■ PASSAGE GIVEN
::::
The Sweet Sin Cake
Cake "Sweet Sin" – An Irresistible Delicacy
I present to you a recipe that will indulge you whenever you crave something sweet, rich, and full of flavor. The "Sweet Sin" cake combines crispy meringue, tart cherry jelly, and a delicious milk cream to create a dessert that not only looks spectacular but also feels like a true delight on the taste buds. This recipe is perfect for special occasions or simply to pamper yourself after a long day. Let's see together how to prepare it!
Preparation Time
- Active time: 1 hour
- Baking time: 1 hour
- Total time: 2 hours
- Number of servings: 12 servings
Ingredients
For the meringue base
- 8 egg whites
- 10 tablespoons of granulated sugar
- 10 heaping tablespoons of ground walnuts
- 2 tablespoons of cornstarch
For the milk cream
- 500 ml milk
- 5 tablespoons of cornstarch
- 3 packets of vanilla sugar
- 220 g sugar
- 300 g butter (at room temperature)
::::
■ RECORDED INFORMATION
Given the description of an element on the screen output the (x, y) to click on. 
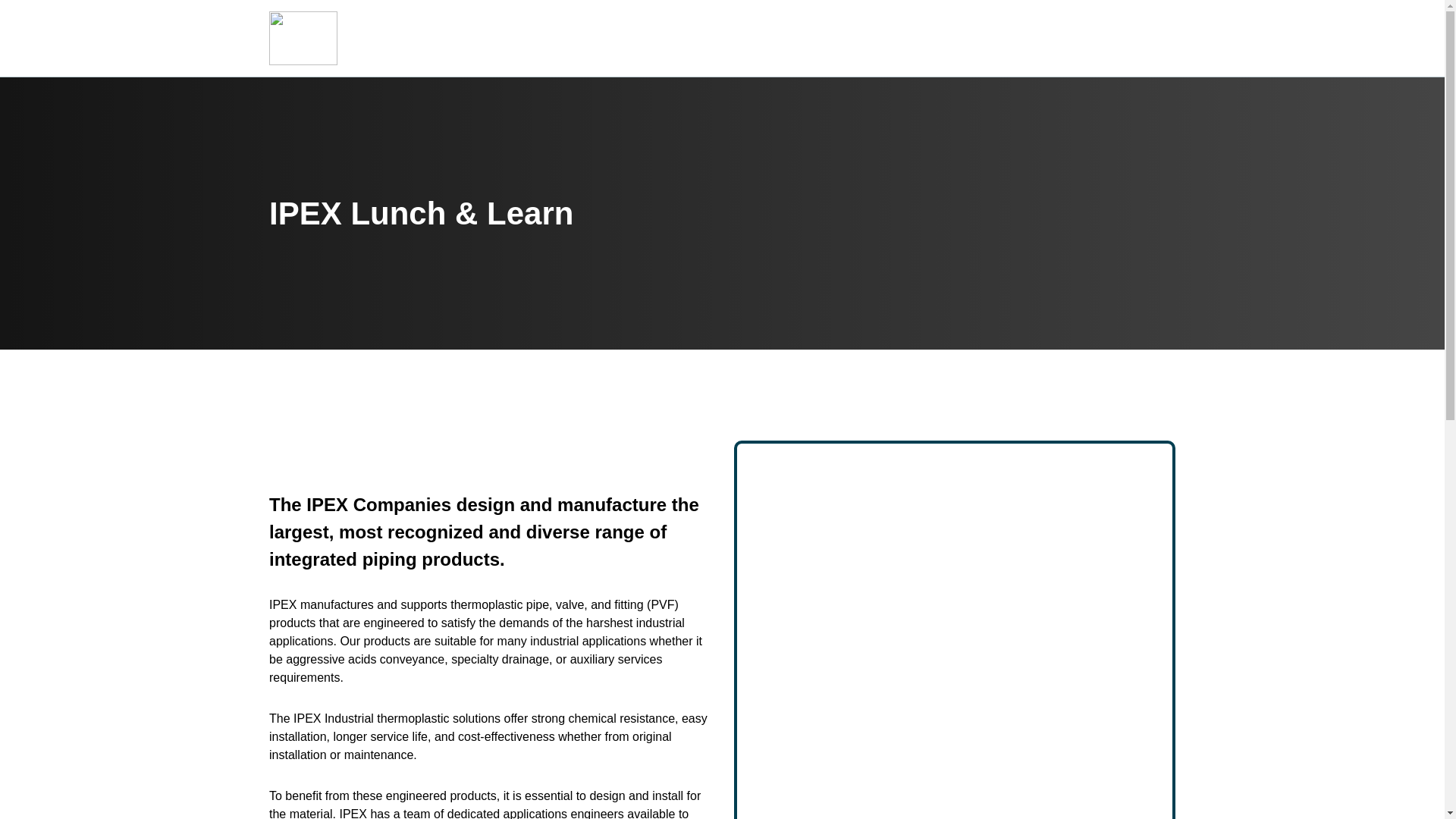
ipex-logo-blue (303, 38)
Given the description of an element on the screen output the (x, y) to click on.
::::
■ PROBLEMS
**1)** Answer these from the Sweet Sin cake recipe:
(a) What is the total preparation time?
(b) How many egg whites go into the meringue base?
(c) In what state should the butter be?
**2)** Supply what comes next in the Sweet Sin cake recipe, continuing from its final line.
The data have no connection to the Sweet Sin cake recipe.

■ RESPONSES TO THE EXERCISE
**1)**
(a) 2 hours
(b) 8
(c) At room temperature

**2)**
For the cherry jelly
- 300 g pitted cherries (you can use canned)
- 250 ml water
- 150 g sugar
- 3 tablespoons of cornstarch
- 10 g gelatin
For the glaze
- 150 g white chocolate
- 100 ml liquid cream
- Milk chocolate flakes (for decoration)
Step by Step
Step 1: Preparing the Meringue Base
1. Separating the Egg Whites: Start by carefully separating the egg whites from the yolks. Ensure that the bowl and whisk are completely clean and dry to achieve perfect meringue.
2. Beating the Egg Whites: Beat the egg whites with a mixer until foamy. Gradually add the sugar while continuing to mix until you achieve a firm and glossy meringue.
3. Incorporating Ingredients: Add the ground walnuts and cornstarch, gently folding with a spatula to avoid deflating the meringue.
4. Baking the Base: Divide the mixture into two and pour each portion into a baking tray lined with parchment paper. Bake at 150 degrees Celsius for 30-45 minutes, leaving the oven door slightly ajar. This helps to dry the meringue, which should not brown.
Step 2: Preparing the Milk Cream
1. Boiling the Milk: In a saucepan, place 400 ml of milk and sugar over medium heat, stirring occasionally.
2. Mixing the Cornstarch: In a separate bowl, combine the remaining milk with cornstarch. When the milk begins to boil, add the cornstarch mixture, whisking continuously to avoid lumps.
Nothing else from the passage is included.